Here's the Gurobi code that captures the described optimization problem:

```python
import gurobipy as gp

# Create a new model
m = gp.Model("nutrition_optimization")

# Create variables
oranges = m.addVar(lb=0, name="oranges")
pasta = m.addVar(lb=0, name="bowls_of_pasta")
cornichons = m.addVar(lb=0, name="cornichons")

# Set objective function
m.setObjective(5.56 * oranges + 8.24 * pasta + 7.5 * cornichons, gp.GRB.MINIMIZE)

# Add constraints
m.addConstr(1 * oranges + 4 * pasta + 2 * cornichons >= 32, "protein_constraint1")
m.addConstr(1 * oranges + 2 * cornichons >= 26, "protein_constraint2")
m.addConstr(1 * oranges + 4 * pasta + 2 * cornichons >= 26, "protein_constraint3")

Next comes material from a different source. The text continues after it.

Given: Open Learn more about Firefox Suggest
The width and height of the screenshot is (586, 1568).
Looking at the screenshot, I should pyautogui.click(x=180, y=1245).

m.addConstr(2 * pasta + 7 * cornichons >= 8, "carbohydrate_constraint1")
m.addConstr(5 * oranges + 2 * pasta >= 6, "carbohydrate_constraint2")
m.addConstr(5 * oranges + 2 * pasta + 7 * cornichons >= 6, "carbohydrate_constraint3")
m.addConstr(5 * oranges + 2 * pasta + 7 * cornichons <= 35, "carbohydrate_constraint4")


m.addConstr(1 * pasta + 8 * cornichons >= 40, "fat_constraint1")
m.addConstr(7 * oranges + 1 * pasta >= 35, "fat_constraint2")
m.addConstr(7 * oranges + 1 * pasta + 8 * cornichons >= 35, "fat_constraint3")

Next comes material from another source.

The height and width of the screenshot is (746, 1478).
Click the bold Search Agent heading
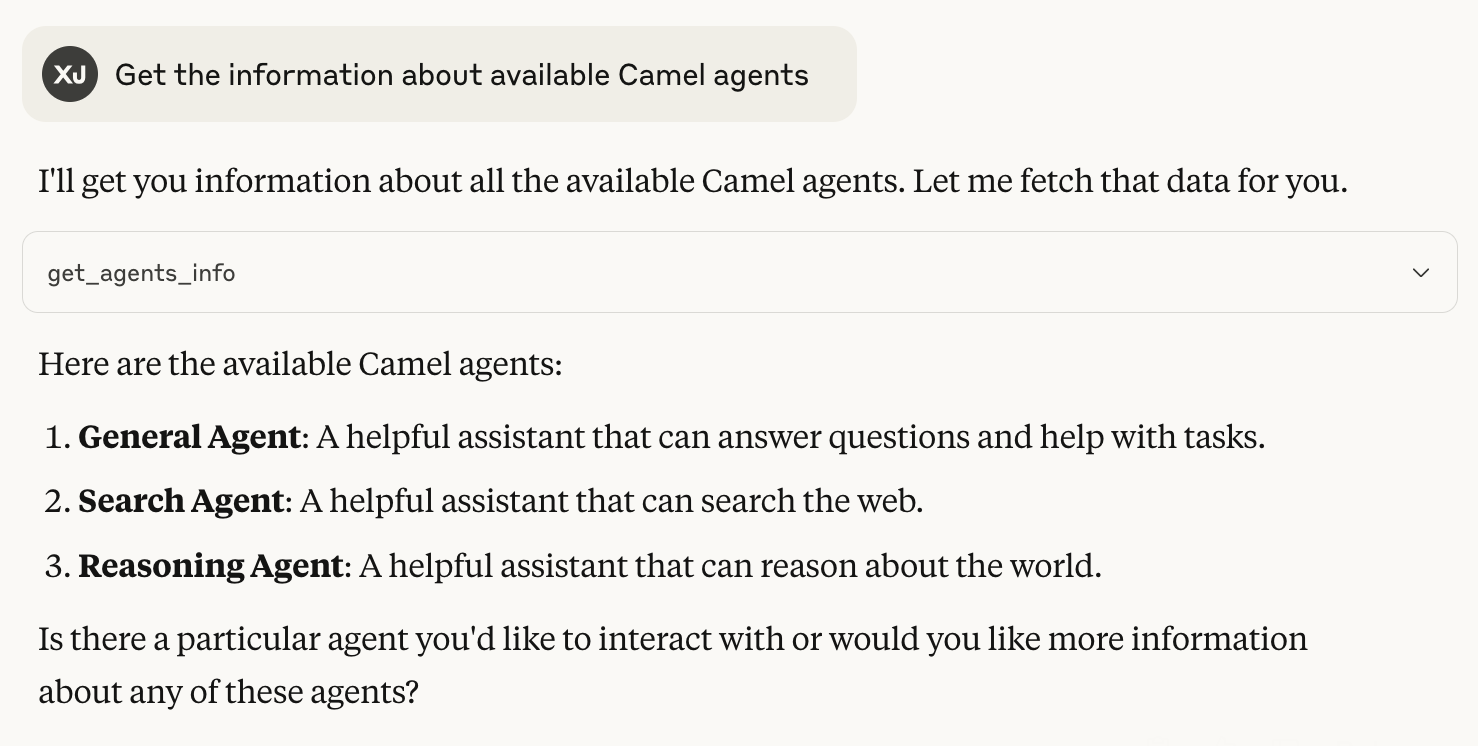pyautogui.click(x=181, y=501)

m.addConstr(-1 * oranges + 7 * pasta >= 0, "additional_constraint1")

# Resource constraints (from the provided context)
m.addConstr(1 * oranges + 4 * pasta + 2 * cornichons <= 116, "protein_limit")
m.addConstr(5 * oranges + 2 * pasta + 7 * cornichons <= 42, "carbohydrate_limit")
m.addConstr(7 * oranges + 1 * pasta + 8 * cornichons <= 149, "fat_limit")


# Optimize model
m.optimize()

# Print results
if m.status == gp.GRB.OPTIMAL:
    print('Optimal objective value:', m.objVal)
    print('Solution:')
    print('Oranges:', oranges.x)
    print('Bowls of pasta:', pasta.x)
    print('Cornichons:', cornichons.x)
elif m.status == gp.GRB.INFEASIBLE:
    print('The model is infeasible.')
else:
    print('Optimization ended with status:', m.status)

```